With students spread out between Camp Stevens in Julian; the University of California, Irvine; Doheny State Beach in Dana Point and at home on St. Margaret’s campus, Upper School students welcomed the return of grade-level retreats during the first week of school, with all the immense benefits they bring.
Retreats are an important, highly anticipated part of the student experience. They create a fun, safe and rewarding passage for each class to come together in unique opportunities for character education, leadership, teambuilding, personal challenge and reflection, and foster social interaction, friendship and community among the classes and within advisory groups. St. Margaret’s administrators carefully plan retreats, including areas of focus, learning objectives, activities and locales.
This year’s retreats were reimagined further to adhere to current health and safety guidelines to enable the cherished experiences for all Upper School students. The return was highly anticipated among Upper School students and the retreats proved to be fun, enlightening and succeeded in bonding classmates ahead of the 2021-2022 school year.

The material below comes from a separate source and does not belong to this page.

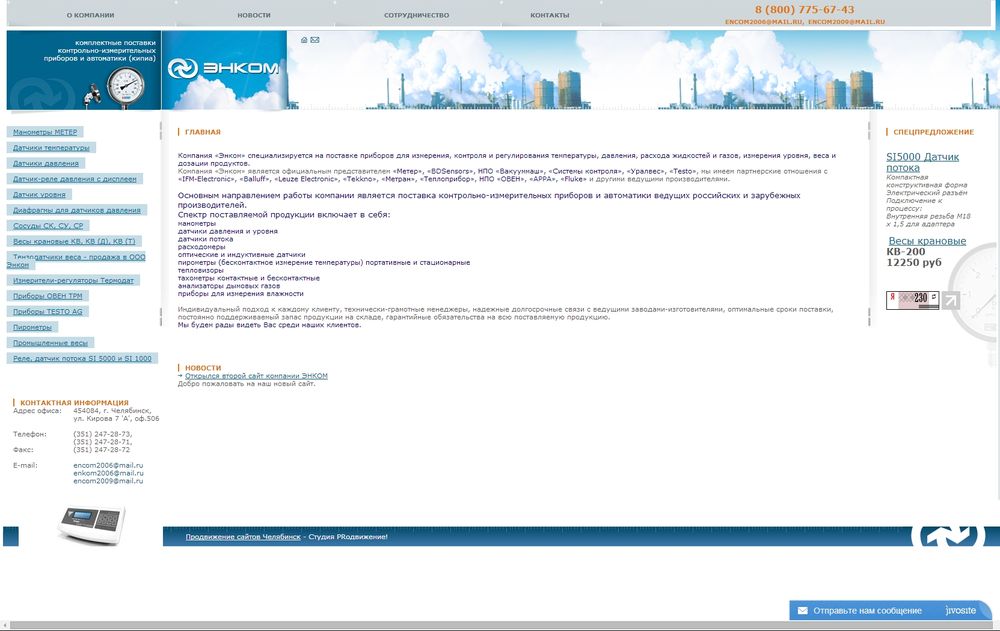Open the SI5000 Датчик потока offer
Screen dimensions: 1000x631
click(x=922, y=162)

“We spent a great deal of time in advisory groups and whether students were at Camp Stevens, on the beach, at UCI or on campus, they developed more intentional connections with their classmates, cultivated greater trust, and worked collaboratively in teambuilding experiences,” Upper School Director of Community Life Lora Allison said. “Many students have shared how excited they were to welcome retreats back to the Tartan experience, and that the transition from summer back to school was better because of these non-traditional days together.”
Camp Stevens played host once again to the seniors, the Class of 2022, for two days and two nights, in a return to the traditional senior retreat after a year away. (Read about the special on-campus senior retreat
last year for the Class of 2021). Modifications were in place for student safety, yet many of the traditional teambuilding activities, such as the ropes course and other nature-based challenges, remained in place.
Grade 12 students, with their advisors, also dove deeper into examining and self-reflecting on their role as leaders of the campus community this school year. This involved discussion on what leadership looks like, how one carries themselves in a leadership role, as well as grade-wide goals for the 2021-2022 school year.
The grade 11 retreat split time between St. Margaret’s campus and Doheny State Beach in Dana Point, where a variety of activities challenged students to leverage their strengths and work collectively with their classmates.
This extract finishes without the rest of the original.